## Andresfon12 Group Title find the volume of the given solid: under the surface z=2x+y^2 and above the triangle vertices (1,1),(4,1) and (1,2). one year ago one year ago

1. Andresfon12 Group Title

|dw:1360708771803:dw|

2. TuringTest Group Title

what is the equation of this part of the area?|dw:1360709404014:dw|

3. Andresfon12 Group Title

y=2x?

4. TuringTest Group Title

no,you can see that the slope from x=1 to x=4 is down for that part of the graph, so the coefficient of x will be negative you should use point-slope form way back from algebra I to do this|dw:1360709566120:dw|

5. Andresfon12 Group Title

@TuringTest yes i can see that

6. Andresfon12 Group Title

so -1/3?

7. TuringTest Group Title

yes, so now use point-slope form on either point $$(x_0,y_0)$$ to get the equation of the line $y-y_0=-\frac13(x-x_0)$

8. Andresfon12 Group Title

y-1 = -1/3 (x-1)?

9. TuringTest Group Title

no, because (1,1) is not one of the points on the diagonal line

10. Andresfon12 Group Title

ok

11. Andresfon12 Group Title

the only one that i can use the (1,2) and (1,4)
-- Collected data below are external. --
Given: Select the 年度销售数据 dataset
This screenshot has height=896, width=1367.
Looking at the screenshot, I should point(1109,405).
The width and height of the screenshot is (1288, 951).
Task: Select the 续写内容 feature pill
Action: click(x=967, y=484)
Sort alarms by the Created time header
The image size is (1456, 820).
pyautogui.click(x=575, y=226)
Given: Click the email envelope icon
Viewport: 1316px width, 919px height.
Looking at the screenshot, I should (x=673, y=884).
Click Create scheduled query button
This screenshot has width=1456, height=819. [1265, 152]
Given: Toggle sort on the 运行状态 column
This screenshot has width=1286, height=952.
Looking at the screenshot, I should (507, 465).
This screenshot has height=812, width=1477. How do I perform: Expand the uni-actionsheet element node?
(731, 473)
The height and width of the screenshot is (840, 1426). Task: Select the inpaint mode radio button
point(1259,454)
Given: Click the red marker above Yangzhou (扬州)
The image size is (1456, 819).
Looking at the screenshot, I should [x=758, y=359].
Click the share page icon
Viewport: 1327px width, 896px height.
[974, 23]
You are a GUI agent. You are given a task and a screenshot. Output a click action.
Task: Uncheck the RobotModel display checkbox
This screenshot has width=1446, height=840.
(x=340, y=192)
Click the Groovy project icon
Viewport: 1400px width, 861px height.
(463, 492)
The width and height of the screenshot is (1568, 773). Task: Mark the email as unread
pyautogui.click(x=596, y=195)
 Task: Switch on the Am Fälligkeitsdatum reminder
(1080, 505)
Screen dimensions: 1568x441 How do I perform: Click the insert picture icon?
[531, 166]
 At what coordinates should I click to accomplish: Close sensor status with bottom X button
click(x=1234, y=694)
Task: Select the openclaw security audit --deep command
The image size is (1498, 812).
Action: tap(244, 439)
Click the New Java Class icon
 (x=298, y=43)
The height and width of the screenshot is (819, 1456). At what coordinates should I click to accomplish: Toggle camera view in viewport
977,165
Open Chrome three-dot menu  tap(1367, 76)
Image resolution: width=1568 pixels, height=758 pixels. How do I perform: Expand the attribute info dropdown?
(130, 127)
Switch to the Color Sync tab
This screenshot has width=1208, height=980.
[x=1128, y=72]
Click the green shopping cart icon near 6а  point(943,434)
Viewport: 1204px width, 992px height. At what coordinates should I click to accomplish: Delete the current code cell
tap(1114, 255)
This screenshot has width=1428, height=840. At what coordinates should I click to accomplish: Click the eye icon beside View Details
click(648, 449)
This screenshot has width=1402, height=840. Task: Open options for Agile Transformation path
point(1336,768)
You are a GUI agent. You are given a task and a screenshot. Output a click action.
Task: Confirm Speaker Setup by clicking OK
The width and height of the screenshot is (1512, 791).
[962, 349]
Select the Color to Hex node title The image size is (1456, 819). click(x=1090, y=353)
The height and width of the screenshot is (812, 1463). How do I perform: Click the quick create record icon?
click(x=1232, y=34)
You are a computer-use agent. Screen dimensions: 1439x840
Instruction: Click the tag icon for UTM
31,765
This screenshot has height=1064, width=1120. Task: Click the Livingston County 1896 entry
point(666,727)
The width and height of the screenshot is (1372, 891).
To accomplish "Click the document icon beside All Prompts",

12. TuringTest Group Title

correct, we are using point-slope form on the diagonal line, so we can only get the equation from points that lie $$on$$ the line.

13. Andresfon12 Group Title

y-2= -1/3 (x-1)

14. TuringTest Group Title

yes, now solve for y...

15. Andresfon12 Group Title

y= -1/3x+1/3 (+2) y=-1/3 x+7/3

16. TuringTest Group Title

yes, and now you need the line that bounds the region below:|dw:1360710827125:dw|

17. Andresfon12 Group Title

same using slope

18. TuringTest Group Title

er, yeah you could, but you should really be able to eyeball this one. Note here that all we have been doing so far is basic algebra to find the equations of the bounds of the region. Just because you are in calc2 does not mean you can forget the basics!! On the contrary, here is where you actually need them most.

19. Andresfon12 Group Title

really is calc 3

20. TuringTest Group Title

Well, what some people call cal3 others call calc2. MIT for instance only has 2 basic calc classes: single and multivariable. But enough semantics, what's the equation of the bottom line?

21. Andresfon12 Group Title

@TuringTest is 1?

22. TuringTest Group Title

y=1, yes so y is bound by the two equations we found, so they will be the bounds for the inner integral, which will be with respect to x. what are the bounds on x, which we will use for the outer integral.

23. Andresfon12 Group Title

x=1, 4 and y= 1 , 1/3x+7/3?

24. TuringTest Group Title

yes :)

25. Andresfon12 Group Title

$\int\limits_{1}^{4} \int\limits_{1}^{1/3x+7/3} xy$ dy dx

26. TuringTest Group Title

the integrand is the function for z, so use that, not xy gotta go, happy integrating!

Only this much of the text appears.